No estudo “O mercado da música autoral e independente produzido por mulheres no Nordeste (São Luís/MA e Teresina/PI): Uma etnografia”, a pesquisadora Nayra Sousa, avalia a música autoral e independentes, quanto à trajetória de trabalho e processos de produção, sobretudo das mulheres negras.

Ela enfatiza que, “somente com apoio da Fapema está sendo possível a realização dessa pesquisa” e sobre a data comemorativa, a pesquisadora avalia ser “necessário refletir sobre os impactos do sexismo e do racismo, em um país de maioria negra e com uma população também de maioria de mulheres, para enfrentamentos da estrutura de histórico escravocrata e patriarcal”. Ela acrescenta que assim “avançaremos nas lutas coletivas das mulheres negras em suas singularidades”.

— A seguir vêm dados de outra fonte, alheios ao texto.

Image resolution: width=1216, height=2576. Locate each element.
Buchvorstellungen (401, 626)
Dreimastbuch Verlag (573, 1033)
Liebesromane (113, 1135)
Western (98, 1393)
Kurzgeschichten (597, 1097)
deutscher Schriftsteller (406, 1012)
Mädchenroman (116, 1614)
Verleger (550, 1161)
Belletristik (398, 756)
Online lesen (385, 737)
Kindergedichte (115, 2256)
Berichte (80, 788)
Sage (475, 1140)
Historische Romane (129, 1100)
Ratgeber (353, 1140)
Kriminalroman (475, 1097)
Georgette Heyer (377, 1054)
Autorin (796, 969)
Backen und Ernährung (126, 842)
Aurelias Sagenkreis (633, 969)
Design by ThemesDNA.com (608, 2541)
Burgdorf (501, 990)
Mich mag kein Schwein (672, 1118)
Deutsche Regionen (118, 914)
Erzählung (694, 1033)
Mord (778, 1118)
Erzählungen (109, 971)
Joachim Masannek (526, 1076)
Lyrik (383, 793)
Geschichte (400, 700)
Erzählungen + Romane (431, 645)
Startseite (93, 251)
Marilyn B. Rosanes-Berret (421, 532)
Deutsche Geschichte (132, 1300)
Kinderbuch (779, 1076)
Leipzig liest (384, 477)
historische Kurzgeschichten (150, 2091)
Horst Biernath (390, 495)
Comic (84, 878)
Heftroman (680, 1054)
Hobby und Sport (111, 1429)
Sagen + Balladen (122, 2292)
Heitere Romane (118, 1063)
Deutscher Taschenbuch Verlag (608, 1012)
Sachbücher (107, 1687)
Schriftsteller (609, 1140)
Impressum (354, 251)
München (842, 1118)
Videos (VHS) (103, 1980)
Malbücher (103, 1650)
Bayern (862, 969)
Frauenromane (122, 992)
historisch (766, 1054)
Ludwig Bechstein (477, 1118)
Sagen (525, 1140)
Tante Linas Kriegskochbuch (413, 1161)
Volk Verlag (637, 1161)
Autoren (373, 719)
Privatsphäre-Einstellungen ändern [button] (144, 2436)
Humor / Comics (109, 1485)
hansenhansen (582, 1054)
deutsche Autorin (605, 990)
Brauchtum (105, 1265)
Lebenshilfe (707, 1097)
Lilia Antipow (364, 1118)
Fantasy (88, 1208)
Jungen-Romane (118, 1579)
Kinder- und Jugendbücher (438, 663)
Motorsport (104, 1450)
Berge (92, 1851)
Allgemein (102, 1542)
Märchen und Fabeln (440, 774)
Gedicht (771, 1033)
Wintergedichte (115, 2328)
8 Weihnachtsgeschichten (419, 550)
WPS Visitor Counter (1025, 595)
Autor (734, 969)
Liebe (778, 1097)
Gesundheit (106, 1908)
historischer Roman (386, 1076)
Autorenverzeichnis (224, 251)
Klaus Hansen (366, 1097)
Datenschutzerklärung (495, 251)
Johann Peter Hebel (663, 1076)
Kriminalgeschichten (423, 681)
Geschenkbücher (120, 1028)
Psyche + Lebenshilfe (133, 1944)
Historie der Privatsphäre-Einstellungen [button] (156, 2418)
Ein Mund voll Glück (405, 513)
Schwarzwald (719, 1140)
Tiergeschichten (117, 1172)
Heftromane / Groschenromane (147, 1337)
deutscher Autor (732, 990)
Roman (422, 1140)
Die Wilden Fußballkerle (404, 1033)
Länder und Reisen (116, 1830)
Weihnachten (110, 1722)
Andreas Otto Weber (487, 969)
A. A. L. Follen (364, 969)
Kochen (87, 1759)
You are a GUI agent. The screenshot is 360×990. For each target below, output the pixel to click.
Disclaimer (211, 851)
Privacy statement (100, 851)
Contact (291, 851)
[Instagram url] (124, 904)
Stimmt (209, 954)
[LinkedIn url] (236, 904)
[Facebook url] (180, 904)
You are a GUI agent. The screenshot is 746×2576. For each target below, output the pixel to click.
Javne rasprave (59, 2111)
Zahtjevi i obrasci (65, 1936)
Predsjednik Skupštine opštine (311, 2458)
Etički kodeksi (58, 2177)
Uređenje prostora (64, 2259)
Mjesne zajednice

A Fapema garantiu apoio ao estudo “Mulher negra na matemática”, que desafia estereótipos históricos ao investigar a presença e as experiências de mulheres negras em um campo tradicionalmente dominado por homens brancos. Desenvolvido pela pesquisadora Serena Marques Pedrosa, o estudo traz à tona os obstáculos enfrentados por essas mulheres e suas contribuições muitas vezes invisibilizadas para o avanço da matemática no Brasil.

Parcerias

Além do financiamento direto às pesquisas, a Fapema tem sido parceira na promoção de eventos, seminários e publicações que discutem temas relacionados à equidade racial e de gênero, sobretudo no contexto maranhense. Essas ações vêm reforçando a importância da ciência como ferramenta de transformação social e de afirmação de identidades historicamente marginalizadas.

Também conhecido como Dia de Tereza de Benguela e da Mulher Negra, o Dia Internacional da Mulher Negra Latino-Americana e Caribenha é uma homenagem às mulheres negras e suas lutas por direitos e representatividade, além de marcar a importância da organização política e resistência dessas mulheres.

A valorização da mulher negra na ciência, na arte e na literatura, incentivada pelo apoio da Fapema, é um forte fator contribuinte para o reconhecimento da diversidade e promoção de políticas públicas pela igualdade.